# start of SUPPLIED TEXT

Notes to the Condensed Consolidated Financial Statements (Unaudited)

(In millions or as otherwise noted)

Note 13: Commitments and Contingencies

Lawsuits and Legal Claims

We are engaged in various legal proceedings, claims, audits, and investigations that have arisen in the ordinary course of business. These matters may include among others, antitrust/competition claims, intellectual property infringement claims, employment matters, and commercial matters. The outcome of the matters against us are subject to future resolution, including the uncertainties of litigation.

From time to time, we are involved in litigation in the ordinary course of our business, including claims or contingencies that may arise related to matters occurring prior to our acquisition of businesses. At the present time, primarily because the matters are generally in early stages, we can give no assurance as to the outcome of any pending litigation to which we are currently a party, and we are unable to determine the ultimate resolution of these matters or the effect they may have on us.

We have and will continue to vigorously defend ourselves against these claims. We maintain appropriate levels of insurance, which we expect are likely to provide coverage for some of these liabilities or other losses that may arise from these litigation matters.

# end of SUPPLIED TEXT
# start of PROVIDED DATA

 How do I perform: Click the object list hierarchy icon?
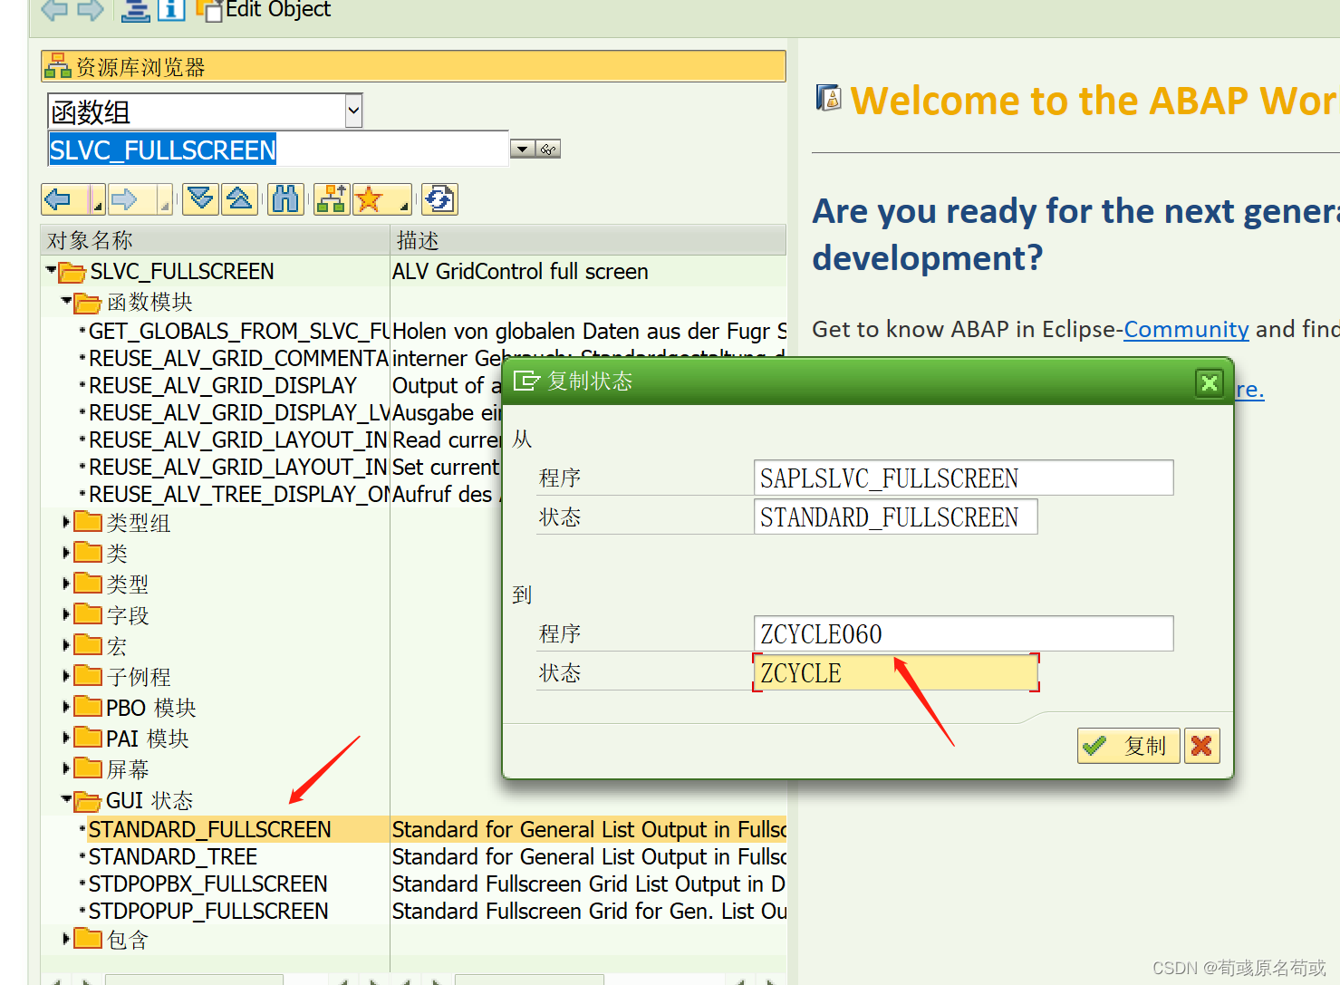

# end of PROVIDED DATA

→ **WHAT NEEDS TO BE DONE**
Reproduce verbatim the portion of the note on commitments and contingencies above, starting at "From time to" and ending at "have on us.".

→ **OUTPUT FOR THIS TASK**
From time to time, we are involved in litigation in the ordinary course of our business, including claims or contingencies that may arise related to matters occurring prior to our acquisition of businesses. At the present time, primarily because the matters are generally in early stages, we can give no assurance as to the outcome of any pending litigation to which we are currently a party, and we are unable to determine the ultimate resolution of these matters or the effect they may have on us.